Telemetry meets Clojure.

tldr: Data related telemetry alerts (e.g. histograms or main-thread IO) are now aggregated by medusa, which allows devs to post, view and filter alerts. The dashboard allows to subscribe to search criterias or individual metrics.

As mentioned in my previous post, we recently switched to a dashboard generator, “iacomus“, to visualize the data produced by some of our periodic map-reduce jobs. Given that the dashboards gained some metadata that describes their datasets, writing a regression detection algorithm based on the iacomus data-format followed naturally.

The algorithm generates a time-series for each possible combination of the filtering and sorting criterias of a dashboard, compares the latest data-point to the distribution of the previous N, and generates an alert if it detects an outlier.

Alerts are aggregated by medusa, which provides a RESTful API to submit alerts and exposes a dashboard that allows users to view and filter alerts using regular expressions and subscribe to alerts.
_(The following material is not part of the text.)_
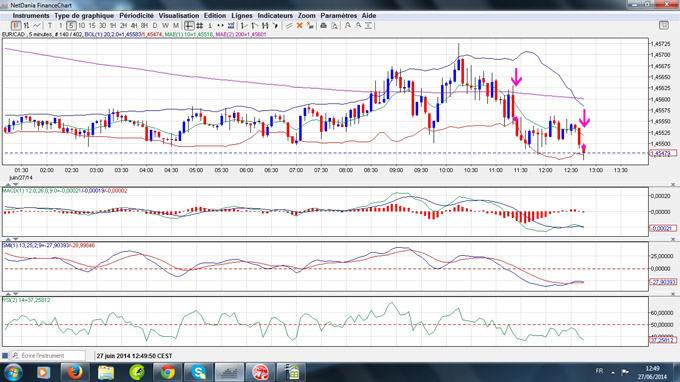Click the Écrire l'instrument search field
Viewport: 680px width, 382px height.
[x=48, y=356]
Writing the aggregator and regression detector in Clojure[script] has been a lot of fun. I found particularly attracting the fact that Clojure doesn’t have any big web framework a la Ruby or Python that forces you in one specific mindset. Instead you can roll your own using a wide set of libraries, like:

  • HTTP-Kit, an event-driven HTTP client/server
  • Compojure, a routing library
  • Korma, a SQL DSL
  • Liberator, RESTful resource handlers
  • om, React.js interface for Clojurescript
  • secretary, a client-side routing library

The ability to easily compose functionality from different libraries is exceptionally well explained by a quote from Alan Perlis: “It is better to have 100 functions operate on one data structure than 10 functions on 10 data structures”. And so as it happens instead of each library having its own set of independent abstractions and data-structures, Clojure libraries tend to use mostly just lists, vectors, sets and maps which greatly simplify interoperability.

Lisp gets criticized for its syntax, or lack thereof, but I don’t feel that’s fair. Using any editor that inserts and balances parentheses for you does the trick. I also feel like I didn’t have to run a background thread in my mind to think if what I was writing would please the compiler or not, unlike in Scala for instance. Not to speak of the ability to use macros which allows one to easily extend the compiler with user-defined code. The expressiveness of Clojure means also that more thought is required per LOC but that might be just a side-effect of not being a full-time functional programmer.

What I do miss in the Clojure ecosystem is a strong set of tools for statistics and machine learning. Incanter is a wonderful library but, coming from a R and python/scipy background, I had the impression that there is still a lot of catching up to do.